6 Kasım 2012 Salı

Deneme 1-2

Kısa bir şimdiyi, uzun ve güvenliği bir geleceğe tercih ederim. Muhakkak bunu söyleyen pek çok kişi olmuştur. Eminim, en az yüzde doksanı karşıdan karşıya geçerken etrafa bir göz atıyordur. Bu devirde gerçek fatalist bulmak zor.

Oysa ben öyle değilim. Sürekli ölmeye çalışıyorum, her an. Şimdiye kadar hayatta kalmış olmam, üstelik vücudumun hala sapasağlam olması beni her gün şaşırtıyor. Bu şaşkınlığıma kolayca son verebileceğimi düşünebilirsiniz. Ama ne yazık ki intihar benim için bir çözüm değil. Denedim, biliyorum.

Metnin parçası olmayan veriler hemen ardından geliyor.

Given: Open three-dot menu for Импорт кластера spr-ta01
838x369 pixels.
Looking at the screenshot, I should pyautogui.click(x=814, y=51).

Muhtemelen kendi başıma açmaya çalıştığım belalar intihar sayıldığı için şimdiye kadar başarıya ulaşamadım. Mesela siz Beşiktaş Fenerbahçe maçında, Fenerbahçe formasıyla Kazan'a gitseniz, orada dayak yemeyince Fenerbahçe tezahuratlarıyla bütün Beşiktaş'ı dolaşsanız muhtemelen kırılmamış kemiğiniz kalmazdı. Eşşoğlueşşekler bana sadece güldüler. Onlar güldükçe ağıza alınmayacak küfürler ettim, deli deyip geçtiler. Belki de birilerini özellikle tahrik etmeye çalıştığınız zaman böyle oluyordur, bilmiyorum. Yine de denemek lanetli olmayan insanlar için sakıncalı.

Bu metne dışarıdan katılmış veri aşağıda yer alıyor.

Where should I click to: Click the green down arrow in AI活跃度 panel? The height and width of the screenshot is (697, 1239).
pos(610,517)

Evet, lanetli olduğum için, ölümü istediğim sürece ölemeyeceğim. Bunu bana ölümden kurtardığım biri yaptı. Özür diledim, bilseydim vallahi yapmazdım dedim, sesimi bir tek onun inatçı kulaklarına duyuramadım.

Belki sözlerinin bir lanet olduğunu bile bilmiyordu. Benim onu kurtarırken sandığım gibi, iyi bir şey yaptığını sanıyordu. "Bundan böyle, istesen de istemesen de senin kurtarıcın olacağım" demişti. Aylar geçti, sözünden hiç çıkmadı.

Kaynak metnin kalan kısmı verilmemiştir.